恒星という自己

解体し再構築したものは、元々どういう形だったのかわからなくなるもので、それが変化です。これまでの自分が解体され失われ、再構築された自分は別の自分です。これまでの自分が死に、新しい自分が生まれたとも言え、つまり生まれ変わりです。

毎日毎晩眠ることで小さく死に、起きているときの体験は解体され、また目覚めるときに再構築されます。記憶とはそうやって形を変えていきますが、連続性は保たれています。連続性が保たれないと感じるような死と再生、解体と再構築、生まれ変わり、と言うのもあるもので、「ある日目覚めると、明らかにすべてが変わっているけれど、昨日から今日へと続いていると感じる」というようなこともあります。
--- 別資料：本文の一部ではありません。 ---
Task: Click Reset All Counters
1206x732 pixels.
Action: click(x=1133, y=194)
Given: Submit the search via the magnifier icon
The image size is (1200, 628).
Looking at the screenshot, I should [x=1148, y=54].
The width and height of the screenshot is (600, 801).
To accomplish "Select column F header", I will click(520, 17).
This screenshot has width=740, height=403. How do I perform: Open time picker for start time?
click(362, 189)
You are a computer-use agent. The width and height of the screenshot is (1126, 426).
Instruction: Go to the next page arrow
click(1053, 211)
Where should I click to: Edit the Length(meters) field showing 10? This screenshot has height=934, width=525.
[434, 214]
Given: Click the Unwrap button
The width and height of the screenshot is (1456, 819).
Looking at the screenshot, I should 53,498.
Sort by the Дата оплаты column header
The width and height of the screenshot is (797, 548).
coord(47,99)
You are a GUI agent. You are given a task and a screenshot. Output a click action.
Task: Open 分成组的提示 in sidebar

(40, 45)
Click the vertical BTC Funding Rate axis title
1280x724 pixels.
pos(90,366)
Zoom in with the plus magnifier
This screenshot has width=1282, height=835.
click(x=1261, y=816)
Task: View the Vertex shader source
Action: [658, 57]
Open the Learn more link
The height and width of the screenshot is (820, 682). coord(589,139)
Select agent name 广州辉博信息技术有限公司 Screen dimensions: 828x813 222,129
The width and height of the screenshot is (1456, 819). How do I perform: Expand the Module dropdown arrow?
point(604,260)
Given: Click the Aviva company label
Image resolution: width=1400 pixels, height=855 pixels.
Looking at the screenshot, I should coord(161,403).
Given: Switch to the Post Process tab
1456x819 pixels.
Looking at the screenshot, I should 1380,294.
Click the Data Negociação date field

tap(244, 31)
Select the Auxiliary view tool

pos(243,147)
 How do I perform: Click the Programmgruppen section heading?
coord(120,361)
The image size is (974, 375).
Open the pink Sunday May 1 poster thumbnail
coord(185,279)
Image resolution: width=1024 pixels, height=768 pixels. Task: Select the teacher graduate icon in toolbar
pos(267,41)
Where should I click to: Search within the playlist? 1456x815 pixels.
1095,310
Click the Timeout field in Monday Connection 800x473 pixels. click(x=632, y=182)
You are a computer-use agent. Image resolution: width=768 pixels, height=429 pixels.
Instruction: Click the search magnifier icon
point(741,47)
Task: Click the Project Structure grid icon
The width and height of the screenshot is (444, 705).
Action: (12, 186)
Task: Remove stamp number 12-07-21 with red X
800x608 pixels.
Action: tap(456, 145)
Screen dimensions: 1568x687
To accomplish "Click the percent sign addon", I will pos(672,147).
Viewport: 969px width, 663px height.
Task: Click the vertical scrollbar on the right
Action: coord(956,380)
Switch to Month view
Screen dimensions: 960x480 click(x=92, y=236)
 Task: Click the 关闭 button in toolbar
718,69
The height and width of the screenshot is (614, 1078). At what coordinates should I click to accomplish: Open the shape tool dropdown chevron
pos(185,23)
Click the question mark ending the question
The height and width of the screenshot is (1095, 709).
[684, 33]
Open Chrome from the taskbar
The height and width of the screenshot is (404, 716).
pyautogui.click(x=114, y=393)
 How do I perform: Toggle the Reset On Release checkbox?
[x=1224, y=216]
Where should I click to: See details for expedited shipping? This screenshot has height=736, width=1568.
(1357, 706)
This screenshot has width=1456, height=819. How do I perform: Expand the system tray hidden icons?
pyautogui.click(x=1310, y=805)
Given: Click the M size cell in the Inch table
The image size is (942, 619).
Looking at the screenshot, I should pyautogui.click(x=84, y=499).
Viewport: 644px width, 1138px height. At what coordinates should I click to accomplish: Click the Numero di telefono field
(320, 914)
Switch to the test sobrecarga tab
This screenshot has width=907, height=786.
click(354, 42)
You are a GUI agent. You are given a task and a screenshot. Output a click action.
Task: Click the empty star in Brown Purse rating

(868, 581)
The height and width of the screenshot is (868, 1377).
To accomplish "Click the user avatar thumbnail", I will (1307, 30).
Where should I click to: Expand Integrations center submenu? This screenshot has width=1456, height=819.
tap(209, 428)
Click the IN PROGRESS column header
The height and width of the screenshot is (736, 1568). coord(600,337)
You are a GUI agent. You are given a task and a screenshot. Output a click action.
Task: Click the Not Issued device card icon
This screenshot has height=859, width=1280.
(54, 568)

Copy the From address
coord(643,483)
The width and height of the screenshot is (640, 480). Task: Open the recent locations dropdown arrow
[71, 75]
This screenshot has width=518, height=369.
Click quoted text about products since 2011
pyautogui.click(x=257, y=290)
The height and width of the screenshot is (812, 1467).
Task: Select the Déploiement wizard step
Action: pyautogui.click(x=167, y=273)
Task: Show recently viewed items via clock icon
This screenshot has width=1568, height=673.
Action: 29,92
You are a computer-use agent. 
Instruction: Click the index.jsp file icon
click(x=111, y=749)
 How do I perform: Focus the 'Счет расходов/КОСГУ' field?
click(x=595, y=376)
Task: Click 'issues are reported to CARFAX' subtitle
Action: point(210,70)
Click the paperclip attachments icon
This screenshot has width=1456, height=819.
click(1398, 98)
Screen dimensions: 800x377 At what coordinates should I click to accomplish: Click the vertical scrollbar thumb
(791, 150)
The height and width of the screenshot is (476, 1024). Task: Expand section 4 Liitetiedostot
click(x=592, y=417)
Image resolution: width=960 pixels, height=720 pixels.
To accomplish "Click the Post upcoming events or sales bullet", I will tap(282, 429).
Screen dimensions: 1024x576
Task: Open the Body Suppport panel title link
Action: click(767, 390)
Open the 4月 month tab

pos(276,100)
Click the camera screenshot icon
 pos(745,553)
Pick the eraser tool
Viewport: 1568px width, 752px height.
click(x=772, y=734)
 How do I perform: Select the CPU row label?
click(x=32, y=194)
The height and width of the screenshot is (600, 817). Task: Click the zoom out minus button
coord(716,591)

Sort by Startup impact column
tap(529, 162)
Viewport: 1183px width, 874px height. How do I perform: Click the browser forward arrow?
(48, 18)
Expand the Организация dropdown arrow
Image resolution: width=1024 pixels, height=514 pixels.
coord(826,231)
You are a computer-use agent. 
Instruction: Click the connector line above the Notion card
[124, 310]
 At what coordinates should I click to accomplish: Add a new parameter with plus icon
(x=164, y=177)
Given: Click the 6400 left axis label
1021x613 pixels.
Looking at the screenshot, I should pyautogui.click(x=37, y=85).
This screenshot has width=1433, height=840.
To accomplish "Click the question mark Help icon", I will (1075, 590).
「本当の自分」と言ったとき、どの自分のことを言っているのか、その人の生きる階層、生きる世界によって変わりますが、今ここで生きる私たちにとって、普遍で不変の自己とは恒星です。恒星は、何にも依存せず自ら光を放つので永遠ですが、惑星は恒星の光に依存しているので、光が当たるところと当たらないところができ、浮き沈みします。

バラバラになっているものを統合していき、つまり解体と再構築を繰り返すことでたどり着くものは、今ここで生きる私たちにとっては、恒星という自己だと考えることもできます。わざわざ生まれ変わらなくても、毎日の眠りと目覚めによって生まれ変わることができ、大きな自己にたどり着くことができるわけです。